Junior League of Fort Lauderdale History

June 28, 1937: The Junior League of Greater Fort Lauderdale was founded as the Fort Lauderdale Junior Service League, a non- profit organization, for the purpose of providing the community with willing volunteers in civic and child welfare work. The founders were Susan B. Anthony, II and Charlotte A. Carlisle, with 15 charter members. Mrs. Clinton (Virginia) Gamble was elected as the first president.

1940: The Thrift Shop was opened at the corner of Broward Boulevard and Andrews Avenue on the site now occupied by the Broward Governmental Center.

1942: Legacy project, Jack and Jill Children’s Center, was established.

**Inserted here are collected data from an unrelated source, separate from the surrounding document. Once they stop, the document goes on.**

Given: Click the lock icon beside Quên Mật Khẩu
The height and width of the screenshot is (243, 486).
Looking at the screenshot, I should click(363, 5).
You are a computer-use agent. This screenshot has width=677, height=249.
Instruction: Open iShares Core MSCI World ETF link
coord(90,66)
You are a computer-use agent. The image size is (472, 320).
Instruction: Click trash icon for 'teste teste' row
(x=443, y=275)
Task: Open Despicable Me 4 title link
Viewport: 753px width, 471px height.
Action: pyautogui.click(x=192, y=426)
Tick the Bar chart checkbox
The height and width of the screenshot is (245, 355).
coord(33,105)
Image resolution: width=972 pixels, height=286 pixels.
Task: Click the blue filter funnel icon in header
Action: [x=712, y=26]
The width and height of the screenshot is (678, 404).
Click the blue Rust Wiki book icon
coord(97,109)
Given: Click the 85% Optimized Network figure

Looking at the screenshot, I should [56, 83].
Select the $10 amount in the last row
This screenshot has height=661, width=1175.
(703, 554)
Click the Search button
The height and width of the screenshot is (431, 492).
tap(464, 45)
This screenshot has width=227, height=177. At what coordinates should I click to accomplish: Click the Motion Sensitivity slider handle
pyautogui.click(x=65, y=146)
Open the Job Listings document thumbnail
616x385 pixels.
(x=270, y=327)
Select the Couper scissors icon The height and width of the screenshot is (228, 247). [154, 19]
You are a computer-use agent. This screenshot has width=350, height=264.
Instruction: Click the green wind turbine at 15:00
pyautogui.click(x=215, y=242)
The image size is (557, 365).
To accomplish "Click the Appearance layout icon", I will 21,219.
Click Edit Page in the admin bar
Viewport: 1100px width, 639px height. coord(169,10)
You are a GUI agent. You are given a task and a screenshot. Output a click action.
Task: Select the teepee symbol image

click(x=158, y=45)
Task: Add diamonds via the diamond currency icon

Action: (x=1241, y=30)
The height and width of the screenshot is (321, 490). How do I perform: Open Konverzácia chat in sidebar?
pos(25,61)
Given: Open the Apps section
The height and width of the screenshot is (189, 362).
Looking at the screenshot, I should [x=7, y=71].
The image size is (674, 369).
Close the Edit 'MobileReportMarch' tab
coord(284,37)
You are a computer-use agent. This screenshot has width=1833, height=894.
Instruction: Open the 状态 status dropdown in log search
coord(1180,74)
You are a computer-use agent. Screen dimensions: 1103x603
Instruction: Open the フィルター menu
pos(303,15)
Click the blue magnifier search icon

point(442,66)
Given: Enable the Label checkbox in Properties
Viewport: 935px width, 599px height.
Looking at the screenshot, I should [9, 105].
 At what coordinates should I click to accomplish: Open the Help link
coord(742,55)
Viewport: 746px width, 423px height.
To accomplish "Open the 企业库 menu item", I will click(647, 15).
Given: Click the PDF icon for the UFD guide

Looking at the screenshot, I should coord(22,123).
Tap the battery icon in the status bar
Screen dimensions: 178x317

1947: The first Follies fundraiser was held.

1954: Opened Legacy project, the Broward Mental Hygiene Clinic…now known as the Henderson Mental Health Clinic.

1958: Accepted by the Association of The Junior Leagues of America, Inc.; Founded Legacy project, the Fort Lauderdale Art Center…now known as the Museum of Art/Fort Lauderdale.

1960: Purchased and showed films on the prevention of child molestation in Broward County Schools

1966:  Recognized by the Fort Lauderdale News (now the Sun Sentinel) as the Outstanding Club of the Year.

1969: Employed first paid manager for the Thrift Shop.

1970: Provided financial support and volunteers to show the film “Drugs Are Like That” in Broward County elementary schools; Sent a letter to the City Commission asking that the New River Inn and surrounding area be declared a historic site; Allocated funds for the purpose of the relocation and restoration of the King-Cromartie House.

1971: Relocated and restored the King-Cromartie House; Historic preservation efforts and education on local history continues throughout the 70’s; Held the first night Junior League meeting.

1973: Employed first paid officer manager.

1974:Began planning for Legacy project, the New River Exploratorium…to become known as the Discovery Center and known today as Legacy project, Museum of Discovery and Science.

1975: First year of offering a complete Provisional course at night.

1978: Planning initiated for the Legacy project, Kids in Distress

1980: The award-winning cookbook – the League’s first - Sunny Side Up was published.

1985: Established our first Community Advisory Board com- prised of community leaders that provide counsel and guidance on current operations as well as setting the course for the future.

1988: Planning began for the Legacy project, S.O.S. Children’s  Village.

1990: The League was given ownership of the property located at 704 Southeast First Street, which became the location of our headquarters.

1992: Research was completed for Legacy project, the Susan B. Anthony Recovery Center; South Florida Women’s Business Conference voted in as a fundraiser. Continues for five years and is showcased at a national Junior League conference in 1994. Speakers of note included Coretta Scott King and Katie Couric.

1993:Legacy project OUR House had its grand opening.

1996: The Junior League was recognized as the Outstanding Volunteer Organization by Broward House at the National Philanthropy Day awards luncheon.

1997: Our Endowment Fund is established at the Community Foundation of Broward with initial gift made in honor of our 60th Anniversary.

1998: The League’s second award-winning cookbook, Made in the Shade, was unveiled in December and named the official cookbook of the city of Fort Lauderdale.

2000: Sponsored the Junior League Play Station at Holiday Park, an ADA accessible playground. Funds for the project were raised over a four year period.

2003: Focus strategically shifted to raising funds prior to committing to projects. During this approximate two-year period, emphasis was placed on hands-on community involvement.

2006:Transitional Independent Living project was initiated with the United Way and Community Foundation of Broward to address the needs of youth aging out of the foster care system.

2008: 3rd League cookbook, Paradise Served, was published.

2009: Healthfully Ever After, a 2nd grade nutrition education curriculum, was disseminated to teachers. The program was recognized as Partner of the Year from Broward County Public Schools for its positive impact on the childhood obesity epidemic.

2009: The Fort Lauderdale Independence Training & Education (FLITE) Center opened its’ doors to the community in July as a one stop resource center for youth aging out of the foster care system.

2014: Human Trafficking is voted in as the next Community Impact area.

This time line was compiled as a snapshot of significant events in our history. It is not meant to be all-inclusive. The League has impacted countless other organizations over the years by providing financial support and trained volunteers. We have also had the privilege of providing support during the early stages of many other non-profits in our community.